Eric Naulleau: « Le Jourde et Naulleau »
28 avril, 2010
Le temps semble long lorsque vous êtes à l’hôpital.
Il y a différentes façons de le meubler.
Lorsque je suis en ambulatoire, je ne prends pas mon ordinateur: je lis, histoire de ne pas penser.
Cette fois, j’avais emmené deux livres d’Eric Naulleau, le sbire de Laurent Ruquier, bien décidée à découvrir une autre facette de cet homme intriguant.
La journée ayant été ce qu’elle est, je n’ai eu le temps de n’en lire qu’un: « Le Jourde & Naulleau, Précis de Littérature du XXIe siècle », ou le petit livre noir du roman contemporain.
Je savais à quoi je m’attaquais: les responsables de ce pamphlet parlaient sérieusement d’une « entreprise de nuisance littéraire », et j’avais vu Naulleau se heurter sévèrement à Pierre Bergé qui n’a pas du tout aimé l’ouvrage en question.
En attendant l’intervention que je devais subir, je me suis donc plongée dans ce livre controversé.
Les deux auteurs ont épinglé une série d’écrivains, copiant sur le mode dérision le fameux « Lagarde et Michard », ce manuel scolaire présentant des textes choisis et des biographies d’auteurs.

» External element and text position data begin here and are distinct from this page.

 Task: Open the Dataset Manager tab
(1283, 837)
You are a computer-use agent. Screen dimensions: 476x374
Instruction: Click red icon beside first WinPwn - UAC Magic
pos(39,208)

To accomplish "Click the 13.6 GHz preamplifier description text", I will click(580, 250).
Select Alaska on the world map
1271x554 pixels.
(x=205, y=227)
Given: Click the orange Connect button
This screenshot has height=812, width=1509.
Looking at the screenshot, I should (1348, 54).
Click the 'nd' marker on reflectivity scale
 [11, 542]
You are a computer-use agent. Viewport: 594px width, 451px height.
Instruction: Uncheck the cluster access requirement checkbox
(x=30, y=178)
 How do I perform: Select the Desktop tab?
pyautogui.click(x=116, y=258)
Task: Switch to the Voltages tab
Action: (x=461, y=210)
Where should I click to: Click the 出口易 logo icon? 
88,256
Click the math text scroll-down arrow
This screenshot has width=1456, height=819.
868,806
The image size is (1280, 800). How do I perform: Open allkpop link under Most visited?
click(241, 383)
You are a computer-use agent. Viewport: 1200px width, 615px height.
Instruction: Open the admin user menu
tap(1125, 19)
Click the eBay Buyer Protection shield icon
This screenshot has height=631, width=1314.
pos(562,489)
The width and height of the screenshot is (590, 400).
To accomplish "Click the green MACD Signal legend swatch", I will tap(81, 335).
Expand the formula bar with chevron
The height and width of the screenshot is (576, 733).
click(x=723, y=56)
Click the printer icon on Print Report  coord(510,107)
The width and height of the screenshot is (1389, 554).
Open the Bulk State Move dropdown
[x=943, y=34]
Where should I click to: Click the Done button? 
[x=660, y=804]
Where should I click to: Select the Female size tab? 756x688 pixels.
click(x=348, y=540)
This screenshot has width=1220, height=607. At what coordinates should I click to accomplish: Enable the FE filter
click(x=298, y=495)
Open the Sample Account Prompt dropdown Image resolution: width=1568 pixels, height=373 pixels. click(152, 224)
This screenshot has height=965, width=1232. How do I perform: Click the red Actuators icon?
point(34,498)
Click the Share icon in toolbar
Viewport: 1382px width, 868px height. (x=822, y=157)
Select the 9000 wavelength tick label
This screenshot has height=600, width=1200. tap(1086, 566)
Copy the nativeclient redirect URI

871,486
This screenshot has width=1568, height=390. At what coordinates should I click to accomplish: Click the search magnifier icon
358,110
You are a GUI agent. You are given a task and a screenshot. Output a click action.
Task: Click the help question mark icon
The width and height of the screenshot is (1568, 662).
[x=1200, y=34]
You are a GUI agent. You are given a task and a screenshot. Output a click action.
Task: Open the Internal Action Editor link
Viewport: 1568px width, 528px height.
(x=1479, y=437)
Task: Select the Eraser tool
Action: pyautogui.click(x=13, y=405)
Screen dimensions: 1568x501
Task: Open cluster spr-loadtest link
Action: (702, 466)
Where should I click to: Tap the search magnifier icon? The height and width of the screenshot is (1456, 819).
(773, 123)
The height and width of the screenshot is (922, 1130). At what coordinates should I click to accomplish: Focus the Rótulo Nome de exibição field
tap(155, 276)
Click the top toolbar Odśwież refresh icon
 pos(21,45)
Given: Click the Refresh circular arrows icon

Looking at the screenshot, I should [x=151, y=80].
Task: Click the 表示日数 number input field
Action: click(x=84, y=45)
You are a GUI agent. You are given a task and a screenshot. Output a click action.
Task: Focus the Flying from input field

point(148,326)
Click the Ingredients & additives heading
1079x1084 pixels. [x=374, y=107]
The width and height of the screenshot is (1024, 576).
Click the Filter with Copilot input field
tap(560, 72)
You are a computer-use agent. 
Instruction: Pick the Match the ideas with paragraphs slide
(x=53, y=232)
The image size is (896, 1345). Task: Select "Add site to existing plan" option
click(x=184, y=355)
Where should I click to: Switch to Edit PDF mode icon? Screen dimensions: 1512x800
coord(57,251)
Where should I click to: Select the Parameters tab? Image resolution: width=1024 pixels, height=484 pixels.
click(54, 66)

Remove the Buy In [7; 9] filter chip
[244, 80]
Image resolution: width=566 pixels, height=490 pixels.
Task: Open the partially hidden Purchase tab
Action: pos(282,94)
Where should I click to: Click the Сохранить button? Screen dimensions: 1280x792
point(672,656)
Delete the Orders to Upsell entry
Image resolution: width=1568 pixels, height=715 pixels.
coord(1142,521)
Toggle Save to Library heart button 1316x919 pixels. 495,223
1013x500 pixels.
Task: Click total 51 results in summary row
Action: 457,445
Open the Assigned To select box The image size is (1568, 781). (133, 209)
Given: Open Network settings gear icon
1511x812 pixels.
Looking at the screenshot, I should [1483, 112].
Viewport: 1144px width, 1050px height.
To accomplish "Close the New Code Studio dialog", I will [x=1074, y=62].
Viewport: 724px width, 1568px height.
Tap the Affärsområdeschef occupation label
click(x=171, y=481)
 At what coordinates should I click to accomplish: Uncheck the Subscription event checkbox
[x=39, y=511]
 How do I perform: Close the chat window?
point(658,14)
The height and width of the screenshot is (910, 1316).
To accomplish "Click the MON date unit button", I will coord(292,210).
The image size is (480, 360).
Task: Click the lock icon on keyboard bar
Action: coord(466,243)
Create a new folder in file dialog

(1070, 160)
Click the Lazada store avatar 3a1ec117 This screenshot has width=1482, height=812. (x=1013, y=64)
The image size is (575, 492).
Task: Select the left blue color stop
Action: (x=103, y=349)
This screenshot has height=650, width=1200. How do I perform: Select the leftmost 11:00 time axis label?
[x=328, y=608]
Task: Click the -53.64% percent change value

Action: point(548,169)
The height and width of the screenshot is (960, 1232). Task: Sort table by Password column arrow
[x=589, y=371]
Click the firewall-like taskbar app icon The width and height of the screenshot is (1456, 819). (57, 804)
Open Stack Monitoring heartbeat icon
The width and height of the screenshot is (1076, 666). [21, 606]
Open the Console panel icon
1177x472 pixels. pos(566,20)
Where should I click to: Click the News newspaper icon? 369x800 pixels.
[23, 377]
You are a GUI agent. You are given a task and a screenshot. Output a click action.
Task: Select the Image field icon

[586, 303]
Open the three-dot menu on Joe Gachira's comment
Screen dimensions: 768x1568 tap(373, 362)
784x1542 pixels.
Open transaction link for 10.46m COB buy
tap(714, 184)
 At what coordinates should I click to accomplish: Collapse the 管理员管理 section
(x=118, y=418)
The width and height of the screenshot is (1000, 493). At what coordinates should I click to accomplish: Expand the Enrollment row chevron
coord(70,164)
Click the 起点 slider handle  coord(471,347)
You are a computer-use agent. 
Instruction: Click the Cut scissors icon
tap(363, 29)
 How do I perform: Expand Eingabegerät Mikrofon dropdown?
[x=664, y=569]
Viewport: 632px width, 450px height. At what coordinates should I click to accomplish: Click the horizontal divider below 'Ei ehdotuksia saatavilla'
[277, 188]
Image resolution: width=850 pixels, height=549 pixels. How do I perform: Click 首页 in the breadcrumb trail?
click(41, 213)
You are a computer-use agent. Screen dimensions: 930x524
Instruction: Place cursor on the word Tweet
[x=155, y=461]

Naulleau et Joude s’attaquent à ceux dont ils n’apprécient pas la plume ou la personnalité, commentent des extraits de textes, allant jusqu’à proposer des exercices pour mieux aborder les oeuvres.
Dès les premières pages, j’ai éclaté de rire, toute seule dans la chambre.
Le premier chapitre est consacré à Marc Lévy. En trois phrases, les complices ont posé le décor et le ton, farfelu et ironique:
« En 2038, il a vendu au total 895 millions d’ouvrages, traduits en 275 langues, dont 3 langues non terrestres. Cela fait de Marc Lévy le plus grand écrivain de la littérature française, des origines à nos jours. Ce phénomène planétaire, et même interplanétaire, prouve en effet l’excellence des romans de Marc Lévy. Il n’est pas imaginable que tant de millions de gens puissent avoir un goût déplorable. »
On ne peut pas dire qu’ils « fassent dans le populaire »…
Le livre tout entier fonctionne sur le monde percutant. De Christine Angot à Philippe Labro en passant par Philippe Sollers, Anna Gavalda, Bernard-Henry Lévy, Alexandre Jardin et bien d’autres, chacun a droit à une lapidation en règle.
C’est très dur et, j’imagine, souvent injuste.
Mais les extraits choisis et traités sans complaisance (c’est le moins que l’on puisse dire!) sont vraiment des passages difficilement défendables.
Les auteurs n’aiment pas le « gloubi-boulga » littéraire, le n’importe quoi, les prétentieux se gargarisant d’eux-mêmes au fil des pages, et ils le disent.
Je n’aime toujours pas la démarche qui consiste à détruire le travail d’autrui.
Mais l’esprit de Naulleau (et de Pierre Jude), est savoureux.
Ils agacent, ils heurtent, mais ils sont surtout redoutablement intelligents, savent manier la langue française avec brio, traquer le ridicule là où il se prélasse et le pointer avec une ironie irrésistible.
Cela ne fait pas oublier une mauvaise foi tout aussi redoutable.
Piquer des passages plus que faibles dans le travail d’un écrivain ne veut pas dire que son oeuvre entière est bonne à jeter.
Bref, je trouve toujours qu’Eric Naulleau devrait nuancer ses critiques, adoucir un peu les angles, respecter davantage ceux dont il parle.
Mais j’ai aimé son livre, comme j’aime son intelligence.
En remontant de la salle d’opération, mon premier geste a été de reprendre son bouquin qui m’avait manqué en salle de réveil.